“We’re blood sisters.”
“Blood sisters,” Shelly echoed. She chuckled for the first time Julia could remember. The sound broke her heart and then healed it, changing it forever.
* * *
While the girls reconnected, the Rat Park had been doing their part. They’d run the half mile at first, but in the heat, eventually walked, except for Sam Singh, the athlete. When they arrived, they’d rushed into houses, stirred parents still sleeping or working or pouring ice into coffee for breakfast. Eventually, parents were informed. An ambulance was called. The block became lively, like morning birds. Those without tweens still heard the shouts along the houses, the panting and the warning and the general milieu of unease. They came out to see. Some came running.
The Pontis, the Hestias, the Ottomanellis, the Walshes, and Jane Harrison all made haste, wearing house robes and flip-flops. Jane carried a Krispy Kreme Doughnuts mug that she dropped along the way. Arlo Wilde was still nursing his hangover when he heard the commotion. He didn’t stop to dress. He saw the frightened Rat Pack out his window, pointing into the park. He saw the crowd heading there. Something urgent was happening. Something bad. He scanned the faces, looking for Julia and Larry. Couldn’t find them. And then he saw what looked like his own Hawaiian shirt and a tangle of blond by the sinkhole. In tiger-striped boxer briefs and nothing else, Arlo got out and ran.
Fifteen minutes into their talk, the girls had been so preoccupied that they hadn’t noticed the adults headed their way. Julia spotted them first. Their pace was swift. Rhea Schroeder had the lead. She looked stark and small and devastatingly normal.

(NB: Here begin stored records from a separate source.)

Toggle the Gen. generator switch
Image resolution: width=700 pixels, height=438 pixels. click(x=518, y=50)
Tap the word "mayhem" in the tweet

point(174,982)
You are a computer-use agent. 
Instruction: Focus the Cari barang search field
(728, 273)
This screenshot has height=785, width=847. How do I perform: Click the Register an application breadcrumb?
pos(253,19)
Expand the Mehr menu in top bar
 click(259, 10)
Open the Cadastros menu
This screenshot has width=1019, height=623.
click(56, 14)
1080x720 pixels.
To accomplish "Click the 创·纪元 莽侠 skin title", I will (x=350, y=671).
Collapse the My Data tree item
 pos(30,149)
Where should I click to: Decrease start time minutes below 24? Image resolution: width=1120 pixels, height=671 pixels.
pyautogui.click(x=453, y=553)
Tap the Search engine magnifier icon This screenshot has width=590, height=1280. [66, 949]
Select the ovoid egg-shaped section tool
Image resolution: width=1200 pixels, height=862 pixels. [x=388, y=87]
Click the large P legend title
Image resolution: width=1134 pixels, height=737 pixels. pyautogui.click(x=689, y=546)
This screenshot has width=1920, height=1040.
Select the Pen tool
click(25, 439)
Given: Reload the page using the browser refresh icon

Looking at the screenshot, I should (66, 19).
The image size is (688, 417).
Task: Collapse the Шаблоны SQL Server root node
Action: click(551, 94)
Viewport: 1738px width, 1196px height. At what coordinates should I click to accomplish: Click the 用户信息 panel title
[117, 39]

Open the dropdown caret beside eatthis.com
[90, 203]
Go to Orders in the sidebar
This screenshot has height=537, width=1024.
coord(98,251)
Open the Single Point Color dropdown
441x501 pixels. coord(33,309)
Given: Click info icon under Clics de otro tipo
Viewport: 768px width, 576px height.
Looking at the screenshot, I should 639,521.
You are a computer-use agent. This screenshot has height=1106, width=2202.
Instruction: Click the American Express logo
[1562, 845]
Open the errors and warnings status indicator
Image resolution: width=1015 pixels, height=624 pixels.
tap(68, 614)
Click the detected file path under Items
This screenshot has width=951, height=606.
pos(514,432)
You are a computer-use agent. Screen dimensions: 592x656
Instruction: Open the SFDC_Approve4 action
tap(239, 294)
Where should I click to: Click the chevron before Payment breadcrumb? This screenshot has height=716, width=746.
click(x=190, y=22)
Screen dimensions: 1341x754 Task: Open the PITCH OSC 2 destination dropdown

It felt like life-and-death. Like the only possible option. Because if they waited, Julia might lose courage. She might let herself be convinced that this wasn’t as serious as it seemed. She might tell her parents, who would conceal and make excuses, because underplaying was all they knew how to do when it came to the people of Maple Street. And Shelly would lose faith, too. She’d shrink into herself while the monster grew meaner and angrier. The Shelly that Julia loved would die.
“Shelly!” Rhea Schroeder screamed.
Shelly’s eyes widened at the sound of her mother’s voice. She grabbed at her shorn hair with an expression of pure fear.
“Now!” Julia cried. “We can’t let them catch us!”
Shelly lurched up and started running in the direction of the sinkhole and beyond, to the police station far away. Legs and arms fully pumping, Julia joined. They ran together in the summer heat while bewildered adults gave chase.
Julia looked behind. Saw her dad back there. Half clad in silly boxer briefs and nothing else, he was faster than the rest, overtaking them one by one. The adults wore concerned expressions. Love and fear and disappointment blended, like it always did with them. She heard the insect heat-song, felt the sticky grass, the burn in her chest, saw the alien-seeming buildings beyond the park. It was hard to keep up with Shelly. Her face clenched tight, her eyes nearly closed, she looked possessed.
Once they got out of the park, they’d take side roads and cut through yards to avoid detection. Julia imagined arriving at the police department, panting and sweating. They’d try to find the right person to talk to. But they’d choose wrong and Shelly’s mom and dad would wind up in jail for child abuse instead of at some nice therapist’s office. Her family would get broken apart and no one would be able to pay the mortgage on 118 Maple Street. Or maybe she and Shelly would get caught before they ever made it to the cops. Dragged into the back of some Maple Street parent’s car and afterward, Shelly would get a beating so bad it killed her spirit.
Doubt crept: What if they needed the adults and not the police? What if this plan was dumb?
Rhea screamed again, angrier this time. “Shelly! Come back here NOW!”
Like a spooked horse, Shelly pulled ahead of Julia, running blind and straight for the slab—the shortest distance between the park and the road. She pounded wood. It cracked with every step and she didn’t stop. She didn’t seem to know she was running on it.
Julia stopped short, afraid the added weight would bring them both down. In the cab of the excavator was Larry, watching out the window. He’d probably gotten scared and hidden there. Now he poked his hands out and squinted, that perspective game kids play, as if trying somehow to catch her.
Shelly’s steps made hollow bangs! The rivets sang, loud and dissonant. The entire slab groaned toward the mouth of the hole like a board game folding in half.
“Shelly!” Julia shouted. But she didn’t seem to hear. She was stuck in the fold the wood made, unable to climb high enough to get out. She flailed, an animal trapped in a snare.